Logo

3. Hukuk Dairesi2023/2181 E. 2024/134 K.

Yapay Zeka Özeti

Uyuşmazlık: Davalının ruhsatına sahip olduğu Vioxx isimli ilacı kullandıktan sonra kalp rahatsızlığı geçirdiğini iddia eden davacının, ilaç ile rahatsızlığı arasında illiyet bağı olduğunu ileri sürerek açtığı maddi ve manevi tazminat davasının reddine ilişkindir.

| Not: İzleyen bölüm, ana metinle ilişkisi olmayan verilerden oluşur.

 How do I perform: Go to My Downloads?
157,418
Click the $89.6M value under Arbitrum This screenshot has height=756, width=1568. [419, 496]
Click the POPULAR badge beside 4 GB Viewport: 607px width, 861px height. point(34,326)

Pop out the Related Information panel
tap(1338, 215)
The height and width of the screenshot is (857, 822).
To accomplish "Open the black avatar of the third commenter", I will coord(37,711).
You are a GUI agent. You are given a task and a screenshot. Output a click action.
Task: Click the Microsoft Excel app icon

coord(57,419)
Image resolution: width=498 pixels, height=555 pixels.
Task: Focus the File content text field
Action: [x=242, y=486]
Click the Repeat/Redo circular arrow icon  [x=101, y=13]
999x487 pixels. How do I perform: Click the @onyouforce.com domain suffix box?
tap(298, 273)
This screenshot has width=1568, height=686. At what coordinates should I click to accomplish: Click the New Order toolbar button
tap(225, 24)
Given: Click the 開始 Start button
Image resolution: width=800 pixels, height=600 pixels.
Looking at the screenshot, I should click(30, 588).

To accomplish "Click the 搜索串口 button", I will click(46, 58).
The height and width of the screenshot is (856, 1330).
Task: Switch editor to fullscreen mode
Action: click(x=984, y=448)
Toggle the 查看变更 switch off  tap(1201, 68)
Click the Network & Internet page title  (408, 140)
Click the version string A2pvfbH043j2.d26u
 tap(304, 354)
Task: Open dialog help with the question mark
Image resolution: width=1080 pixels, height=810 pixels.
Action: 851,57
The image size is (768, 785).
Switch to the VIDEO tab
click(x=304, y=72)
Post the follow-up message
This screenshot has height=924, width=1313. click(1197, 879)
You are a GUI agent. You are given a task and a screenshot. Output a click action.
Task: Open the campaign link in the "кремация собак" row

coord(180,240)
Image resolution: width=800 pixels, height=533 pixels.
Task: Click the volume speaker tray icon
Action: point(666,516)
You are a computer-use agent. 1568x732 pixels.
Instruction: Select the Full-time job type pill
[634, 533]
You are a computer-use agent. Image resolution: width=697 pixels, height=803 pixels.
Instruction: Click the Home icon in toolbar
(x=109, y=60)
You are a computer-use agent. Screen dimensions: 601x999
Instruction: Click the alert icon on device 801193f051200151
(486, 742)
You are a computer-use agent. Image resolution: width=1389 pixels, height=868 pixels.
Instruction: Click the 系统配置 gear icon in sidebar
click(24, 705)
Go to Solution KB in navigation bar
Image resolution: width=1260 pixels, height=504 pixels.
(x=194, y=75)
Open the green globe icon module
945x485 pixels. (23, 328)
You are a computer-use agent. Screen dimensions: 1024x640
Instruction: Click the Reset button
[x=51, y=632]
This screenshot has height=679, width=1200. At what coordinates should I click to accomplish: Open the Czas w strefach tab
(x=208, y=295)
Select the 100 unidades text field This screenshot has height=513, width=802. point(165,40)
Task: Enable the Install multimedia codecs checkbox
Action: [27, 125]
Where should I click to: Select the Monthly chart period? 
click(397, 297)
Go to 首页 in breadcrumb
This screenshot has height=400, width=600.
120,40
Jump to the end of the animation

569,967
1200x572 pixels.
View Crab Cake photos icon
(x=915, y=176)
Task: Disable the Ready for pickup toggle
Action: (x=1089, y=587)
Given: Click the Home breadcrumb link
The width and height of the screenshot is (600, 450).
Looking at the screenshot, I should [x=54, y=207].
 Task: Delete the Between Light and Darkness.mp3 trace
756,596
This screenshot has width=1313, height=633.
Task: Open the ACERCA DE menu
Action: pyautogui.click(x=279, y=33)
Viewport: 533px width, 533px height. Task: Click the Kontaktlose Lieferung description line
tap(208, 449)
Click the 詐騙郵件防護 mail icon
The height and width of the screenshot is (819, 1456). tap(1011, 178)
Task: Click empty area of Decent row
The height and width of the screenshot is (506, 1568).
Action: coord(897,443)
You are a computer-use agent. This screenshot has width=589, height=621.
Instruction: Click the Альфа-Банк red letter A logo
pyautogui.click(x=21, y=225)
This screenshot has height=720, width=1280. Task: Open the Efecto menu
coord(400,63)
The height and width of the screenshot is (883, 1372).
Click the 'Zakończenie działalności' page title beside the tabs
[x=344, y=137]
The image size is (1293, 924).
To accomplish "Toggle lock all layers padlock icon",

Gerekçe ve Sonuç: Davacı ile davalının ruhsatına sahip olduğu ilaç arasında illiyet bağının bulunup bulunmadığına dair alınan bilirkişi raporlarında, davacının geçirdiği kalp rahatsızlığının ilaçtan kaynaklandığının kesin olarak tespit edilemediği ve bu nedenle uygun illiyet bağının kurulamadığı gözetilerek yerel mahkeme kararının onanmasına karar verilmiştir.

Karar Metni

"İçtihat Metni"

MAHKEMESİ :Asliye Hukuk Mahkemesi

SAYISI : 2019/265 E., 2022/401 K.

Taraflar arasındaki tazminat davasından dolayı yapılan yargılama sonunda, Mahkemece davanın reddine karar verilmiştir.

Mahkeme kararı davacı vekili tarafından temyiz edilmekle; kesinlik, süre, temyiz şartı ve diğer usul eksiklikleri yönünden yapılan ön inceleme sonucunda, temyiz dilekçesinin kabulüne karar verildikten ve Tetkik Hâkimi tarafından hazırlanan rapor dinlendikten sonra dosyadaki belgeler incelenip gereği düşünüldü:

I. DAVA

Davacı, 08.01.2004 tarihinde ortopedi ve travmatoloji bölümüne muayene olduğunu, reçetesine yazılı VIOXX adlı ilacı kullanmaya başladığını, davalının bu ilacın ruhsat sahibi olduğunu, 09.05.2004 tarihinde kol ağrısı ve nefes darlığı şikayetleri ile sağlık merkezine başvurduğunu,28.05.2004 tarihinde anjiyo sonrası stend uygulaması yapıldığını, 05.07.2004 tarihinde bu uygulama nedeniyle 6 ay istirahat raporu verildiğini, kalp rahatsızlığı geçirmesine kullandığı VIOXX adlı ilacın sebep olduğunu, Sağlık Bakanlığınca bu ilacın piyasadan çekildiğini, ilacı kullanmasından doğan sağlık sorunları nedeniyle pilotluk mesleğini artık yapamadığını zarara uğradığını ileri sürerek 1.000,00 TL maddi, 70.000,00 TL manevi tazminatın davalıdan tahsiline karar verilmesini istemiştir.

II. CEVAP

Davalı, zamanaşımı definde bulunarak davanın zamanaşımından ve esastan reddini dilemiştir.

III. MAHKEME KARARI

İlk derece Mahkemesinin 30.01.2013 tarihli ve 2008/169 E., 2013/22 K. sayılı kararıyla; zamanaşımından reddine karar verilmiştir.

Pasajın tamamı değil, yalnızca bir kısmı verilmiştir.